Meu personagem o ignora. Minha história não tem como começar assim. Uma pena.

- Tento um café com dois dedos de leite e pipocas de microondas. Alterno alguns canais na televisão. Vou para a sacada e escuto as ondas quebrarem. Uma após a outra. E mais uma, e mais uma -.

É nítido que ele sente meu esforço e deseja correspondê-lo. Assopra-me situações infactíveis. Sugere Amsterdã, linha do trem, agulhas enferrujadas.

Rio.

Não desiste. Não tem lugar para ir, mas não pára de caminhar. Bagdá, Teresina, Duque de Caxias...

Um personagem sem foco é pior do que um não personagem.

Ele me pede uma chance. Conhece-me muito bem e sabe que não tenho paciência para maus personagens. Principalmente quando já se passam das três da madrugada.

Dou cinco minutos. Ele pega. Tomo mais um gole de café frio enquanto aguardo.

Rua Cuba, número 47. Não me diz o bairro.

Chama-me a atenção para uma bela moça que vem descendo a ladeira. Morena, belos olhos.

Deixo que ele prossiga.

Anda com um molho de chaves, calça jeans surrada ao extremo e uma camiseta branca, lisa. Usa uma espécie de gorro, talvez um boné virado ao contrário. Não consigo enxergar bem daqui.

Ele a aborda e sussurra-lhe algo. Imediatamente ela o pede para esperar, o que ele faz, sentando no último degrau da pequena escadaria que dá acesso ao prédio, construído com tijolinhos vermelhos.

Passam-se alguns minutos. Ela volta com mais duas mulheres. Todas morenas e esculturalmente desenhadas por alguém que não eu.

Não seria capaz.

Todos riem e parecem desembrulhar um pacote qualquer.

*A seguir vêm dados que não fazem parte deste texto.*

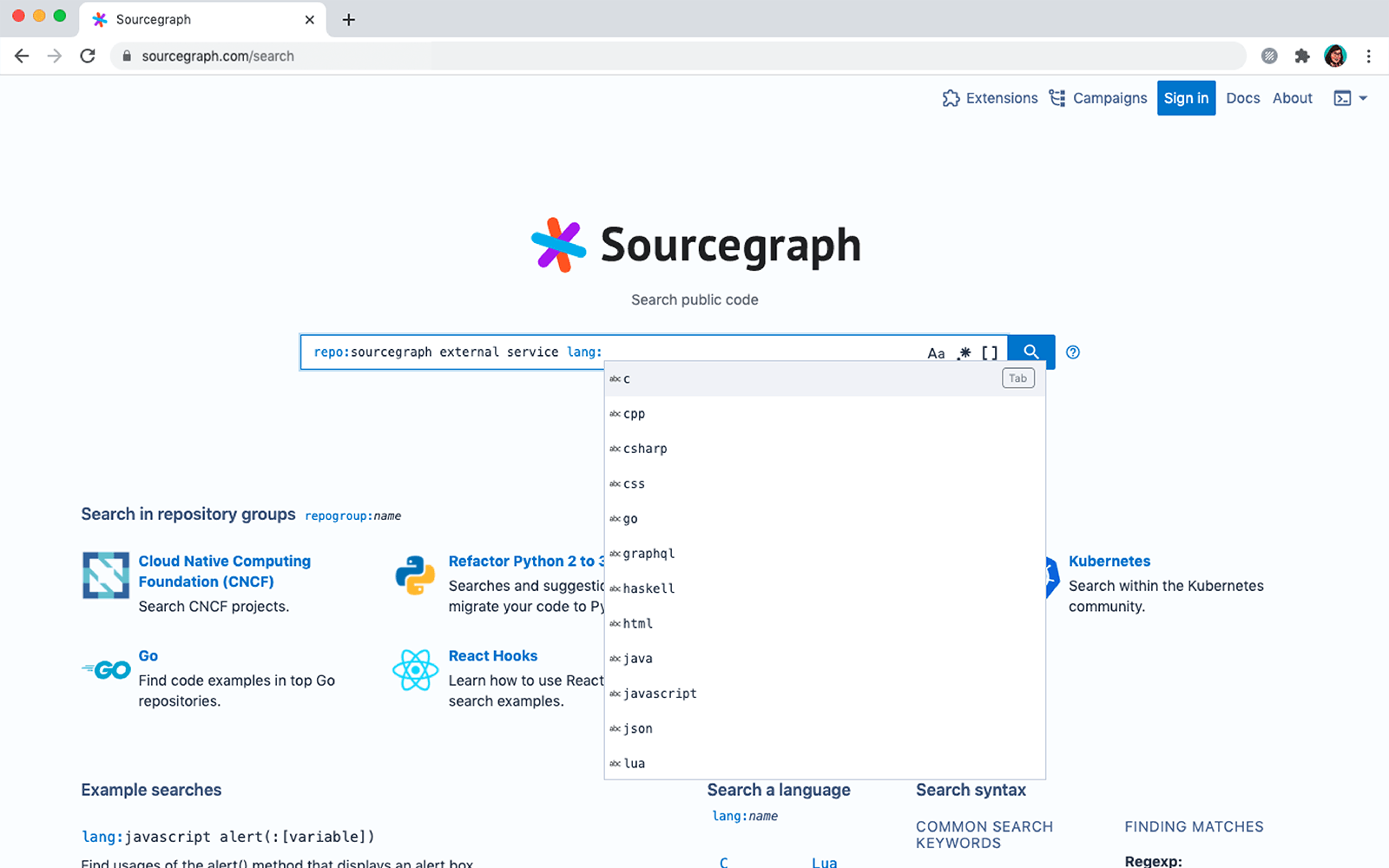This screenshot has height=868, width=1389.
Task: Toggle structural search brackets icon
Action: (x=990, y=353)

Pardo. Verificam algo e colocam novamente o embrulho dentro de uma velha sacola de supermercado. Daquelas antigas, de papel.

Continuam conversando e percebo que uma das morenas não veste nada por baixo. E usa botas. Temo por me aproximar demais. Não sei onde fica a Rua Cuba. Deixo que ele prossiga, está indo bem. Finalmente está indo bem. Bom garoto.

A moça de vermelho, a que parece ser mais nova, tira algo da bolsa. Todos gargalham. Talvez seja Vodca.

Optaria por cachaça.

Ele deve ter ouvido, ou então, intuído minhas preferências. É meu personagem, não descuidemos disso.

O fato é que consigo sentir o cheiro. Lua Cheia, Salinas. Talvez outra menos votada. Não importa, é cachaça. Bom garoto. Bom garoto!

Bebem e conversam. Os quatro. Cantam algo em inglês. Lembro-me de Clinton, Iowa. E depois de Muriqui.

Não tem mais café.

O foco, agora, é meu. Atenção, cara!

Ele está com três morenas na porta do que parece ser o apartamento de uma delas. Não sei seu nome. Agora já é tarde. Nomes, às vezes, só fazem atrapalhar.

Todos se olham. Todos olham todos. Não há mais cachaça. Só gargalhadas e uma espessa névoa que me faz ficar nervoso.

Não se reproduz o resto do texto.